My husband (M33) and I (F34) have been together for 12 years, including married for 9 years with two beautiful daughters. I don't know what happened to our sex life. When we first met, we were all over each other and couldn't keep out hands to ourselves. The honey moon phase passed, we settle down together, got married, decided to have a family and we maintained a pretty healthy sex life.

I don't know what has happened, but over the last 3 years our sex life has just went from 100 to 0 out of no where. In the last 3 years, we are having sex on average every 1-2 months. He always tells me no and gives me the same excuses such as being tired or having headache.
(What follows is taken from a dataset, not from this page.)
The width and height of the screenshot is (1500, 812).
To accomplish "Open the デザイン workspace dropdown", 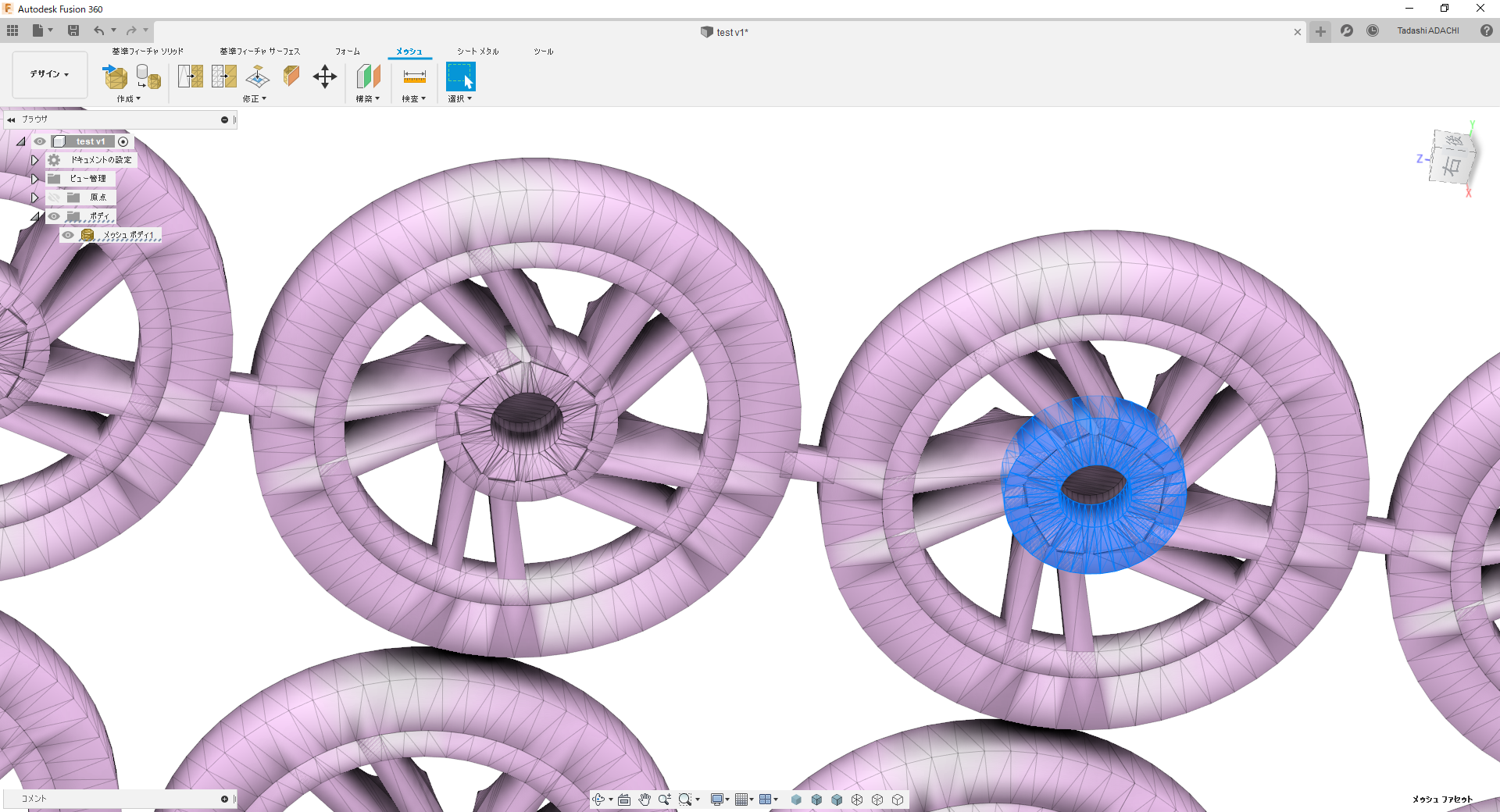I will (49, 74).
I've tried to address those excuses because I genuinely care about his needs. I've offered to help out more when things need to be done or tell me to relax more while I take care of any errands, chores, the kids, etc. so he is not tired. He has a history of chronic headaches for as long as I've known him and he responds best to Excedrin Strength (specifically the mix of Acetaminophen, Aspirin, and Caffeine) so I always keep a bottle in stock at the house and in both cars and it usually takes care of the headache within an hour (his words). I also make sure to give him a head and neck massage if its extra bad. I've tackled these excuses and I still rejected.

I've tried other things. We've tried therapy which didn't do much work. He volunteered to get a medical exam which came back normal. I've tried communicating, sexy lingerie, date nights, toys, telling him I understand and leaving the issue alone, going long periods without mentioning a single word about sex, etc. and its always the same results, rejection. It makes me wonder why am I getting a needle jabbed my arms every 3 months for Birth Control if I'm not going to take advantage of it.

I don't think my husband understands how attractive I find him. I so so so think he is extremely hot, as in only my eyes see him, kind of thing. I fantasize about all of the sex we don't have in my dreams about him. I would love to have sex with him everyday if I could even if it is an unreasonable expectation. I love the way he shows his own version of physical affection, such as holding hands and kissing. I love his other qualities too such as his comedic charm, hard working ethic, and being a great father.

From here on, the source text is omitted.